→ **Task description**: With both ends included, transcribe exactly the records below from their first line to the line that contains "ネッ担お悩み相談室 (133, 2321)".

====== Available records ======

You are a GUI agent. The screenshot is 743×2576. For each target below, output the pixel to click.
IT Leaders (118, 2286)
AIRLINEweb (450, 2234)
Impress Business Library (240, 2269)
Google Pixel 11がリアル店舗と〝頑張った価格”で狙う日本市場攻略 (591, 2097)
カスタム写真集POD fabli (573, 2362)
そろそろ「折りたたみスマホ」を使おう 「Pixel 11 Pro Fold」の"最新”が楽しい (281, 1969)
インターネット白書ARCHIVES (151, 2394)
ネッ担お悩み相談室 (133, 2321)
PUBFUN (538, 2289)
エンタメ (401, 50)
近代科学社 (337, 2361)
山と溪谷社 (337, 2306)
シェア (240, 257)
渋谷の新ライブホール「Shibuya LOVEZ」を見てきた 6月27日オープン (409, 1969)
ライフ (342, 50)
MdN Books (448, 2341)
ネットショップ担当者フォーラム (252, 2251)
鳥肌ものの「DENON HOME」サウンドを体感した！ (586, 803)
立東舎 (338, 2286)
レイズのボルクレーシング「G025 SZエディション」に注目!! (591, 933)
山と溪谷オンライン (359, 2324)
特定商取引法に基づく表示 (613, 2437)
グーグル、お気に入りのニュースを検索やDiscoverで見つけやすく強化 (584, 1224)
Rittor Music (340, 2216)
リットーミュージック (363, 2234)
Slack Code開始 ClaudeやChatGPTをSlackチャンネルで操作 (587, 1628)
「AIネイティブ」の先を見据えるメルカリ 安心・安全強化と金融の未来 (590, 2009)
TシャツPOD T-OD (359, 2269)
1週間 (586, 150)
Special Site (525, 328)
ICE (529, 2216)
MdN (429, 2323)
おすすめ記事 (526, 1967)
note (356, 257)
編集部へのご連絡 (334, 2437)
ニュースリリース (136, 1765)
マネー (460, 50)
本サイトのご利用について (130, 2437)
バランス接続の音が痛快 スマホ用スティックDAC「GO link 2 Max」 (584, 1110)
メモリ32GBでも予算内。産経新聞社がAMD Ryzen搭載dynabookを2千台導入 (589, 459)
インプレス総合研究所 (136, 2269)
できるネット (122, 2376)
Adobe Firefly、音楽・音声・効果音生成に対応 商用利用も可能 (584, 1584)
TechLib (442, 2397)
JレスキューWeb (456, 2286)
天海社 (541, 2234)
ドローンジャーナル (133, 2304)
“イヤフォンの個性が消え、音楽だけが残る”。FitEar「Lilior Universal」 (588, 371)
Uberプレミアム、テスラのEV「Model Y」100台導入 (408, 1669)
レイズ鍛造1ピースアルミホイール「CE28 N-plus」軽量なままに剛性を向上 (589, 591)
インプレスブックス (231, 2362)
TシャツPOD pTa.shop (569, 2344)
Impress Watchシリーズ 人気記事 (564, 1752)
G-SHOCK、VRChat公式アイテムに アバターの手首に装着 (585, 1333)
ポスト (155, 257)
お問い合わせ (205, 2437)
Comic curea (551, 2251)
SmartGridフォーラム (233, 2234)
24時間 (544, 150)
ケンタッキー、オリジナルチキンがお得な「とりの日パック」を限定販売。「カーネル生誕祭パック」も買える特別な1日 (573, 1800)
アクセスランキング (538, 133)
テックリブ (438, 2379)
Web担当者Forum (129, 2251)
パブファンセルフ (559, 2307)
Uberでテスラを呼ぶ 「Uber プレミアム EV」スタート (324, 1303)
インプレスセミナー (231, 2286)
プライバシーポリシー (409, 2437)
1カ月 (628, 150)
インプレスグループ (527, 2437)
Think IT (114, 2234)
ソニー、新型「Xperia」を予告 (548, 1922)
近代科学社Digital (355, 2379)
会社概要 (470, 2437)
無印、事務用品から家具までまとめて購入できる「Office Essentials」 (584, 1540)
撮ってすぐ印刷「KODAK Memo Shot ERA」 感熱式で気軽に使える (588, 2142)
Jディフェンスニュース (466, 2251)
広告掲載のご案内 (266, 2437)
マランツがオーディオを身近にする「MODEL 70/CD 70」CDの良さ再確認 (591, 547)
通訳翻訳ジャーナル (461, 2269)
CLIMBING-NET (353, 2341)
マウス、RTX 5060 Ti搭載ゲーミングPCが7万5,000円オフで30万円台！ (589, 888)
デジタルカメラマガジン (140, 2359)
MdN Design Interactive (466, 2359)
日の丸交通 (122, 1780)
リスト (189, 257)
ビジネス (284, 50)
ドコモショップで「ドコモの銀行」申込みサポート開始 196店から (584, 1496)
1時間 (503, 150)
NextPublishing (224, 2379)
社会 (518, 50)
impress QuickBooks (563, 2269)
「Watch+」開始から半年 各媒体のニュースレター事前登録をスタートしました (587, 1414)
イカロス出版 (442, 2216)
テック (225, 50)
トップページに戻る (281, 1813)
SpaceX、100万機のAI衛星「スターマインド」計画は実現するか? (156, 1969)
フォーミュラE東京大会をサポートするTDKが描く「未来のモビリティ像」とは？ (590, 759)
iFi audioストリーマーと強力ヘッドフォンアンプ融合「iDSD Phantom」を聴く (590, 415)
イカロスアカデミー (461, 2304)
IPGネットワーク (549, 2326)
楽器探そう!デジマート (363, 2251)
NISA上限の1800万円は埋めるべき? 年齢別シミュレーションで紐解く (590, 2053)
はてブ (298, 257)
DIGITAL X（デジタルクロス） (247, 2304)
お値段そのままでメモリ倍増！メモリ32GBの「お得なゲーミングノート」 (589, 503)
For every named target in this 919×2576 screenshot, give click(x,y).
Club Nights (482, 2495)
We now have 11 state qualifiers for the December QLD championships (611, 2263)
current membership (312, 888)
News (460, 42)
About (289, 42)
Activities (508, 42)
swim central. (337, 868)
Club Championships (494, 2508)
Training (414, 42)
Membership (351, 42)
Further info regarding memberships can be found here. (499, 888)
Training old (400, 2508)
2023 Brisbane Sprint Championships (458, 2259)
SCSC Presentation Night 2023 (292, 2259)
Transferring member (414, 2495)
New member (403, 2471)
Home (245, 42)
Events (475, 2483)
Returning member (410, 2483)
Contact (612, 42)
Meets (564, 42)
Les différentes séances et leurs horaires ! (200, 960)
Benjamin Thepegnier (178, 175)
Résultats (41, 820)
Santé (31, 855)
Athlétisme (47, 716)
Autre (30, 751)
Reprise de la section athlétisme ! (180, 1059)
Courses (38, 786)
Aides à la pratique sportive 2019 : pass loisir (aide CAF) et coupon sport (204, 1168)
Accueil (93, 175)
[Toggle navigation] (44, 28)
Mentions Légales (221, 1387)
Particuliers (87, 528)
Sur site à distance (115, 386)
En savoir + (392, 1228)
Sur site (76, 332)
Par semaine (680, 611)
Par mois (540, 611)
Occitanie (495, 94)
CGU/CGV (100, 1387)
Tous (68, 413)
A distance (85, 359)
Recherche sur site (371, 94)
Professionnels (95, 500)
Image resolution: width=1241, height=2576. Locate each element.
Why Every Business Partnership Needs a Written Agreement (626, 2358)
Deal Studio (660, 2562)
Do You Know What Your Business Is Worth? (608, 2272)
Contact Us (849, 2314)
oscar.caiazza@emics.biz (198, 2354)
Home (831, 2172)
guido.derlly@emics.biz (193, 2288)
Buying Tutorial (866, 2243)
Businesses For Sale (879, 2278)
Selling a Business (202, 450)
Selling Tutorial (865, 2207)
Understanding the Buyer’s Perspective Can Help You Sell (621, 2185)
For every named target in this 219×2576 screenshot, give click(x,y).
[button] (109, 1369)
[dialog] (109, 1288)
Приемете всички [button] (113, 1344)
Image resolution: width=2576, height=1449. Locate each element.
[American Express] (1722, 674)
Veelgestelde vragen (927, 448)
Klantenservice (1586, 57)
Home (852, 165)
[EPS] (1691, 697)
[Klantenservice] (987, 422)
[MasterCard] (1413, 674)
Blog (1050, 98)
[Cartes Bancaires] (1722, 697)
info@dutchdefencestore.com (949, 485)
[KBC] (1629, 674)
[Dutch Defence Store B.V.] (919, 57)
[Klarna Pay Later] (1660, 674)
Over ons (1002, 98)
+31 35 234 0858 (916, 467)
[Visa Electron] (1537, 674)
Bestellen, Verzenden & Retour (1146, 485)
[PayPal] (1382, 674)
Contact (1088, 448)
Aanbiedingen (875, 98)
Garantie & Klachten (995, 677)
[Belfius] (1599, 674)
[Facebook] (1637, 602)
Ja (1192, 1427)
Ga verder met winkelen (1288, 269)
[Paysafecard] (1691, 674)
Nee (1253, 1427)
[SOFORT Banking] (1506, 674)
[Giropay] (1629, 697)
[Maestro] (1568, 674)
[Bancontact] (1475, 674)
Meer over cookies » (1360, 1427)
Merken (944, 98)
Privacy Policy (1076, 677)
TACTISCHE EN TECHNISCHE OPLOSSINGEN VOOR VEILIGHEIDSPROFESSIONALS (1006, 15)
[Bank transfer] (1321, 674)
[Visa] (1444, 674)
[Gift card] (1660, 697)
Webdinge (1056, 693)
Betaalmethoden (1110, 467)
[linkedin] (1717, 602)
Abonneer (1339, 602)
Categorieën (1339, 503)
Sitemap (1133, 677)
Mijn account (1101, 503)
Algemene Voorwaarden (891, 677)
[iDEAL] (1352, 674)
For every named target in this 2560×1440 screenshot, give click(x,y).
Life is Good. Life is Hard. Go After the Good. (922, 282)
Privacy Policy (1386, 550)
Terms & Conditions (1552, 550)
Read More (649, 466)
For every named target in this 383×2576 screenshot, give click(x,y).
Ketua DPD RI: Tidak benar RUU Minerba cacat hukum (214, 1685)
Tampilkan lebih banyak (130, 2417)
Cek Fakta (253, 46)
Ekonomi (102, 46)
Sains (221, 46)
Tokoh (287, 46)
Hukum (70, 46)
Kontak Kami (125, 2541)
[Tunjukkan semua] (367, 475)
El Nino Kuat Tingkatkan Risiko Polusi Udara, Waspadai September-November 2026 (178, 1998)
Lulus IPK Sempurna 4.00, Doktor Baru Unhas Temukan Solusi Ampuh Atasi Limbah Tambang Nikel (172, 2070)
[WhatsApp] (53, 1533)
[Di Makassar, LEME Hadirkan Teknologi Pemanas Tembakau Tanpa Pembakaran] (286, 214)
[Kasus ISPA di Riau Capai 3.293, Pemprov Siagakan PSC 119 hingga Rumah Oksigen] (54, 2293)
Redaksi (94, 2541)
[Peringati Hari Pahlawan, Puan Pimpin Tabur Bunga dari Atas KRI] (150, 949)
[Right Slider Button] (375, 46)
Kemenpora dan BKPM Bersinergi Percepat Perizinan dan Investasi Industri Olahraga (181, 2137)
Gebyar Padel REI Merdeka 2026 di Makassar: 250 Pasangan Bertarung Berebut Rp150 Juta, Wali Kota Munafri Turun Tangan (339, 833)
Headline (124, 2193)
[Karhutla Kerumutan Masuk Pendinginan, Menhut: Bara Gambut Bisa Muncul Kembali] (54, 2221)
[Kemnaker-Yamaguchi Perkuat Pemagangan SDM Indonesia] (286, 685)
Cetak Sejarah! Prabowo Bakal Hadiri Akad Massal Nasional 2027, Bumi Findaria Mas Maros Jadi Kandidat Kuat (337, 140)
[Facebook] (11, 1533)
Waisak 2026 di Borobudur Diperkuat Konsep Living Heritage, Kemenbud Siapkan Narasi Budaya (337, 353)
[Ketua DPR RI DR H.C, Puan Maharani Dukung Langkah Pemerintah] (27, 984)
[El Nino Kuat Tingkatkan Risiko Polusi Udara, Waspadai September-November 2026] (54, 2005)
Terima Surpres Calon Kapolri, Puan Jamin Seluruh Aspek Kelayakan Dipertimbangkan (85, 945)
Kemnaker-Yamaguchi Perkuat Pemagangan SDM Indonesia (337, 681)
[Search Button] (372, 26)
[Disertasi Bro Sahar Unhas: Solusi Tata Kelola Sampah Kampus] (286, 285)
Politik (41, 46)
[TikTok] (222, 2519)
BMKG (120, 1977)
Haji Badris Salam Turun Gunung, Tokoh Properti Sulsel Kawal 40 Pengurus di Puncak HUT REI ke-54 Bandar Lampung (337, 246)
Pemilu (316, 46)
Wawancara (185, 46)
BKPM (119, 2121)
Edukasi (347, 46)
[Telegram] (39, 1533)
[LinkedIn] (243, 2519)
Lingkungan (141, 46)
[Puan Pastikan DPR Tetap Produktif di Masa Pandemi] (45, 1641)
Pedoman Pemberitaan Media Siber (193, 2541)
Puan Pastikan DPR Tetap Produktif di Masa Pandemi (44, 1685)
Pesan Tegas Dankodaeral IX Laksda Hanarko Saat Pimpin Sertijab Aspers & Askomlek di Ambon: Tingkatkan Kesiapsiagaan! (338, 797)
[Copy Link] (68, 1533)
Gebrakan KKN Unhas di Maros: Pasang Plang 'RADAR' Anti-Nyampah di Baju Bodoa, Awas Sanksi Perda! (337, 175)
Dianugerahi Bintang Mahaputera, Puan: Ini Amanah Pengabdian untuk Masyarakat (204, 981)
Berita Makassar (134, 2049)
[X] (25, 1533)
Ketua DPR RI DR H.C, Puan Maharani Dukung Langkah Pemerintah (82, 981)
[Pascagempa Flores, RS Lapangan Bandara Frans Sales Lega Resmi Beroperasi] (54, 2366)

======

→ **Your solution**:
You are a GUI agent. The screenshot is 743×2576. For each target below, output the pixel to click.
IT Leaders (118, 2286)
AIRLINEweb (450, 2234)
Impress Business Library (240, 2269)
Google Pixel 11がリアル店舗と〝頑張った価格”で狙う日本市場攻略 (591, 2097)
カスタム写真集POD fabli (573, 2362)
そろそろ「折りたたみスマホ」を使おう 「Pixel 11 Pro Fold」の"最新”が楽しい (281, 1969)
インターネット白書ARCHIVES (151, 2394)
ネッ担お悩み相談室 (133, 2321)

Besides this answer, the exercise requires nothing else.